Chesapeake Surprising Some With Strong Projections For Utica Shale

Some are surprised that Chesapeake sees
the Utica shale as a big growth driver
From Fuel Fix:
Just a month after BP decided to take a $521 million hit to abandon its plans for the Utica Shale, Chesapeake Energy last week called the region its “newest world-class asset.” 
It was the second surprising determination that Chesapeake executives made this year on where the company could find its biggest future growth drivers. The first out-of-the-blue call came in February, when the Oklahoma City-based oil and gas producer told investors it would march back into the gas-rich Haynesville Shale in northwestern Louisiana, East Texas and southwestern Arkansas
The Utica, an Ohio shale play that operators originally believed would yield large bounties of pure oil, turned out to have much bigger deposits of natural gas and natural gas liquids. Chesapeake and others “whiffed” on the Utica a few years ago, but now the company believes it’s going to be “a big growth driver,” said Jason Wangler, an analyst with Wunderlich Securities in Houston. 

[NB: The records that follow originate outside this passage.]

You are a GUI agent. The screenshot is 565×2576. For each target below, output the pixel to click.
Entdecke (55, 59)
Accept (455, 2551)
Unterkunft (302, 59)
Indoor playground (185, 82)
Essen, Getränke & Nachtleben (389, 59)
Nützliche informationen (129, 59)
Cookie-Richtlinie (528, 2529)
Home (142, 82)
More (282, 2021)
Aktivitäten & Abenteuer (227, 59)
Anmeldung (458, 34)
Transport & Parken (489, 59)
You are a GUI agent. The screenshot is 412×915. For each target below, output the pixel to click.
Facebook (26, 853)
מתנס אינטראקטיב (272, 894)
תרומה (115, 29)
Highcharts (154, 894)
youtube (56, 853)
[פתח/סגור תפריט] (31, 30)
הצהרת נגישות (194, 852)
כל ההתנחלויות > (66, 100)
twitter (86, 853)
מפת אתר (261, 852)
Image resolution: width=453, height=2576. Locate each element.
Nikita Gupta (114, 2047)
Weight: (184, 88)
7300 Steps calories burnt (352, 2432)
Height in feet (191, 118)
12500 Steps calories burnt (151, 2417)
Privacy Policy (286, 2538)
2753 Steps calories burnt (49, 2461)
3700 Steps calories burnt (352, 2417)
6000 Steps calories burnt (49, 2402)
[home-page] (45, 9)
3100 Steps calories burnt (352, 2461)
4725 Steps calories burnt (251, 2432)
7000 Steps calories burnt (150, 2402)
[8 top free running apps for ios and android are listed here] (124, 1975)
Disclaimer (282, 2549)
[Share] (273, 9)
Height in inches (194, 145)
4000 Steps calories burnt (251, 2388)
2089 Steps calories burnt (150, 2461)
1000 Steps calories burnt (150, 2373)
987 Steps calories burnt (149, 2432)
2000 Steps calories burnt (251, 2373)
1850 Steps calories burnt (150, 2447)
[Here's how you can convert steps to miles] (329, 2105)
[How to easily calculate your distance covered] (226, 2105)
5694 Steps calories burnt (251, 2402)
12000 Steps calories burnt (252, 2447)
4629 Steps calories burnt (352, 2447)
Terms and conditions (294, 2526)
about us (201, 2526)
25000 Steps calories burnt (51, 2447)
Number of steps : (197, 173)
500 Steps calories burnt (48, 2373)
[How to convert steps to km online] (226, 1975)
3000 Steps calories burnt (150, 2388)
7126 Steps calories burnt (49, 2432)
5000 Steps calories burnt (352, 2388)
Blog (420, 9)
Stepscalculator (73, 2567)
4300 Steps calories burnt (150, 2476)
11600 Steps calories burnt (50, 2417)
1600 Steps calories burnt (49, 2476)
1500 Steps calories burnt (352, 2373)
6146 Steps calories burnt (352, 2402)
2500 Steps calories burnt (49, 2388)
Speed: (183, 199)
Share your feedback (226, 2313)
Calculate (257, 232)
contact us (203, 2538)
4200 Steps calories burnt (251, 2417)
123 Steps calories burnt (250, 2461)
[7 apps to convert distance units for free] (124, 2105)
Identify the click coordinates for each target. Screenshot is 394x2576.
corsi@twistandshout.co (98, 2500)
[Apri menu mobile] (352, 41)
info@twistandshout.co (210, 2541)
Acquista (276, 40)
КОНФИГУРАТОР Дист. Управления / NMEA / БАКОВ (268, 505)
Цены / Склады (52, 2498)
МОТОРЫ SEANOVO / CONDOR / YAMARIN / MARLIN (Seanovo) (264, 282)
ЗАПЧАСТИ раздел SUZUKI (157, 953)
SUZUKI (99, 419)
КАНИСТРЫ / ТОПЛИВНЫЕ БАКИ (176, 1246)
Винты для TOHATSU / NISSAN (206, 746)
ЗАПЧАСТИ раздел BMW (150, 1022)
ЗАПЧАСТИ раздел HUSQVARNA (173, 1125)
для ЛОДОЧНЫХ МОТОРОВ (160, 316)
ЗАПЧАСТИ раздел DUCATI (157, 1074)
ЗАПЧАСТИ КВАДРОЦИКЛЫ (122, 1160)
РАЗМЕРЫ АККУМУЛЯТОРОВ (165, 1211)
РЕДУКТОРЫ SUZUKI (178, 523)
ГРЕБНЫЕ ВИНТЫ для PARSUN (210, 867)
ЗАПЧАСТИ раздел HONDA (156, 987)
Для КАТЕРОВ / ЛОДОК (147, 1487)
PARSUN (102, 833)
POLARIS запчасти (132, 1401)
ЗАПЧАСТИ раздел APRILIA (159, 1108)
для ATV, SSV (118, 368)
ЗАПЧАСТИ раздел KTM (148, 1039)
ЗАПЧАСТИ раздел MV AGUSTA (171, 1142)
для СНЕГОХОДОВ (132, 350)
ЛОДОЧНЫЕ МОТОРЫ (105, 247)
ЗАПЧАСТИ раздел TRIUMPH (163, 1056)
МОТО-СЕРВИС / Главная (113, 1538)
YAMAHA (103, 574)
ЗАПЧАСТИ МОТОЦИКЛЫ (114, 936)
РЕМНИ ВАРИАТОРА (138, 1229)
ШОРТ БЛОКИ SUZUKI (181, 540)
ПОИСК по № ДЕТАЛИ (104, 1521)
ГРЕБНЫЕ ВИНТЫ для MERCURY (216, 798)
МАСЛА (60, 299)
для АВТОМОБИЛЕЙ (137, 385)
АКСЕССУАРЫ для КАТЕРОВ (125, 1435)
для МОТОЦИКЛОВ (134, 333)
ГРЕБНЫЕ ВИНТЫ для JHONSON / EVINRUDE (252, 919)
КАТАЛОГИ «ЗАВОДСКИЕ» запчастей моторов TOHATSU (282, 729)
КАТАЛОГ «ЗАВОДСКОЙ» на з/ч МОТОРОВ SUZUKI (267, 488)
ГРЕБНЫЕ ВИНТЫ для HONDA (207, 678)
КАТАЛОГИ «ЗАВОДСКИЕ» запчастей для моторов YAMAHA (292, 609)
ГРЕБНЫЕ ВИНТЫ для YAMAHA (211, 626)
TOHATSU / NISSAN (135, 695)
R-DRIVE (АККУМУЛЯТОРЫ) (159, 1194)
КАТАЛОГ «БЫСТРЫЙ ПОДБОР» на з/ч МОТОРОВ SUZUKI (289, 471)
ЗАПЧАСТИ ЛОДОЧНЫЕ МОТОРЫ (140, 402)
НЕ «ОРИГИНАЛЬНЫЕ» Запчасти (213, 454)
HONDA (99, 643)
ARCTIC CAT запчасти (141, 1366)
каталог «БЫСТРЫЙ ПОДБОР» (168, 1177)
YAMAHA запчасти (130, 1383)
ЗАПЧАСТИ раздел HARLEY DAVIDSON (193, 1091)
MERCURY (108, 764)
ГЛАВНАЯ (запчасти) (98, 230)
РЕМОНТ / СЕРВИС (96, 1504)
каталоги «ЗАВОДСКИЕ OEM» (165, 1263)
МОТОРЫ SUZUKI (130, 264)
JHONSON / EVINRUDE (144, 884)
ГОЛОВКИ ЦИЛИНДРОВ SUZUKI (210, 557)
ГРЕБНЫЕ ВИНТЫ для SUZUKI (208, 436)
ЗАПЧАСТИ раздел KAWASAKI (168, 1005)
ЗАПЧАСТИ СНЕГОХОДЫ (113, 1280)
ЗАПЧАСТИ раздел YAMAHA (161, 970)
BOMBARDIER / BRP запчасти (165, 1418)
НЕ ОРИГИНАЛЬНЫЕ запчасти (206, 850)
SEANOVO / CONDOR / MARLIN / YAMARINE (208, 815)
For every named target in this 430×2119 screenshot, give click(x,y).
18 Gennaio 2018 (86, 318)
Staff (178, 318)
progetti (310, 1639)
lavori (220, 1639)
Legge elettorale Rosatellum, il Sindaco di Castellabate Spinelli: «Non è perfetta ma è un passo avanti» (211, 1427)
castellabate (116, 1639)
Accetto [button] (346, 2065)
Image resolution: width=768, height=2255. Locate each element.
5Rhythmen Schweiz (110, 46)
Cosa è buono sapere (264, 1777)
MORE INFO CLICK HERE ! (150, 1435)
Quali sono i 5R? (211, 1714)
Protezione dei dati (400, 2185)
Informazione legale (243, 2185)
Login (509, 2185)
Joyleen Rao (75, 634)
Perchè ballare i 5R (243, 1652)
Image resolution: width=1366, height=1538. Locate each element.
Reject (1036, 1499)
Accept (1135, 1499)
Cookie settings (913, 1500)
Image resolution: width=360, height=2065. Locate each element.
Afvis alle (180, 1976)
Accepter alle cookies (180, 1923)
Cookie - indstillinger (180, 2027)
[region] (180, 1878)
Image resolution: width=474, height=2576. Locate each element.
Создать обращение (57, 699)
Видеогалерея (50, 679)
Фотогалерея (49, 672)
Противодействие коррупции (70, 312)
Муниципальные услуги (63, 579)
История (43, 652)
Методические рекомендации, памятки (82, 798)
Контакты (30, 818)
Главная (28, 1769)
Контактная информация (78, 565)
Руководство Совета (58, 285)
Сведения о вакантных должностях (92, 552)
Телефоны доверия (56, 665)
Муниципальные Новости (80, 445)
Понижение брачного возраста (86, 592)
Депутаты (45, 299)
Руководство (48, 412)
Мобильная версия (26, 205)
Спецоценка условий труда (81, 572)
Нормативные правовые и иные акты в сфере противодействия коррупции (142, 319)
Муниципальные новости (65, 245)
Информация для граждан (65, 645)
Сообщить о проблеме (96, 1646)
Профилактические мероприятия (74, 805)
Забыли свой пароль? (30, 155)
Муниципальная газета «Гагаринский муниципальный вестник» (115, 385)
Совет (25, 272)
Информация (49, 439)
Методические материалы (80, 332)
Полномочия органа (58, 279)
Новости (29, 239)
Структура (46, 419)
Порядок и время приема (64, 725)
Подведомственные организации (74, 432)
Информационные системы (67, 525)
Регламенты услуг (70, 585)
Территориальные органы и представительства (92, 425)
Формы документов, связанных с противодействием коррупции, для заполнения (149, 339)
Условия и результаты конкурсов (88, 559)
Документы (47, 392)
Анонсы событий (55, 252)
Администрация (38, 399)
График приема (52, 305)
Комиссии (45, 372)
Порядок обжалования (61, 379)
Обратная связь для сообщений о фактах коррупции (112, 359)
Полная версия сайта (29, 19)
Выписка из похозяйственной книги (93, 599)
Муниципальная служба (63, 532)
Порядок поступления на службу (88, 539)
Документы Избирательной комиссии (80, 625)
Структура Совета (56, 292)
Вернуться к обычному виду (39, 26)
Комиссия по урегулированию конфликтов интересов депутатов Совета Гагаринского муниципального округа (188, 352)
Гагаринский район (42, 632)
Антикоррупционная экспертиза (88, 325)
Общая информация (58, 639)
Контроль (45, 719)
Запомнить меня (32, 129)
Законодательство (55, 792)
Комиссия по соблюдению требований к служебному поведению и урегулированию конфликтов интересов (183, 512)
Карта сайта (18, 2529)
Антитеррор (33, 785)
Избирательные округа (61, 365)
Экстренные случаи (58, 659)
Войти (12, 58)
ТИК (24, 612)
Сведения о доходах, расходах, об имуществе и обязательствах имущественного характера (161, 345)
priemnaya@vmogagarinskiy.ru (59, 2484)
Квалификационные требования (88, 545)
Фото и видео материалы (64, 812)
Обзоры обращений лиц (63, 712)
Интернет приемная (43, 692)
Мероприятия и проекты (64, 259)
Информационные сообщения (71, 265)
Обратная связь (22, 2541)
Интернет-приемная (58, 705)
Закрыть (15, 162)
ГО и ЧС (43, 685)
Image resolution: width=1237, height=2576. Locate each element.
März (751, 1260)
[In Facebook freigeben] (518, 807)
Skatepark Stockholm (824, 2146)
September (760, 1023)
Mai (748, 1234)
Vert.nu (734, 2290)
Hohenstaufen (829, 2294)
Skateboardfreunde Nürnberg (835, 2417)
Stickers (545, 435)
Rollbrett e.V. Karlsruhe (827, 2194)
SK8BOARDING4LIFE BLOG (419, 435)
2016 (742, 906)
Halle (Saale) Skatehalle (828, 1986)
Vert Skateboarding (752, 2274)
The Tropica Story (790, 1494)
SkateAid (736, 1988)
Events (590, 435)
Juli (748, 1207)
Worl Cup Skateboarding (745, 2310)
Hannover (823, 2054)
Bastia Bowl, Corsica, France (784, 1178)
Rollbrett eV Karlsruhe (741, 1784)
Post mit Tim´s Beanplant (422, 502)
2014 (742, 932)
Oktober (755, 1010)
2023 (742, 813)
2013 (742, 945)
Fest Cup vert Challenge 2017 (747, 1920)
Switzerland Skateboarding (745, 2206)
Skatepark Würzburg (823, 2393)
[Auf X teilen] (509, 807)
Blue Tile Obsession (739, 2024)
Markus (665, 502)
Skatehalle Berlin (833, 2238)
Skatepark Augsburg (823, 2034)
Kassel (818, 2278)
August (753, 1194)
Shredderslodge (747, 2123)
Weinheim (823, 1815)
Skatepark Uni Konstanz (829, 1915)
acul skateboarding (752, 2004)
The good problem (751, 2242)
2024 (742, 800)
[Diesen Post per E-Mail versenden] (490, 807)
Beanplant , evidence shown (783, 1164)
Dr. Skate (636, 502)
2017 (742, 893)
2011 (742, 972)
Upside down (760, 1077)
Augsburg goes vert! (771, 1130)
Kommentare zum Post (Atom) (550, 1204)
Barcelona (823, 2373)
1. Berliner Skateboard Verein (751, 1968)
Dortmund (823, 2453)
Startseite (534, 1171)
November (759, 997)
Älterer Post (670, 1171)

Chesapeake officials said Friday they believe the Utica holds more than 4 billion barrels of recoverable resources, and that the play will deliver 45-percent returns this year. After ramping up to seven to nine operated rigs, the company is aiming to boost its production in the region to almost 10 times its level two years ago. It’s a switch that could bring on a lot more natural gas production for Chesapeake.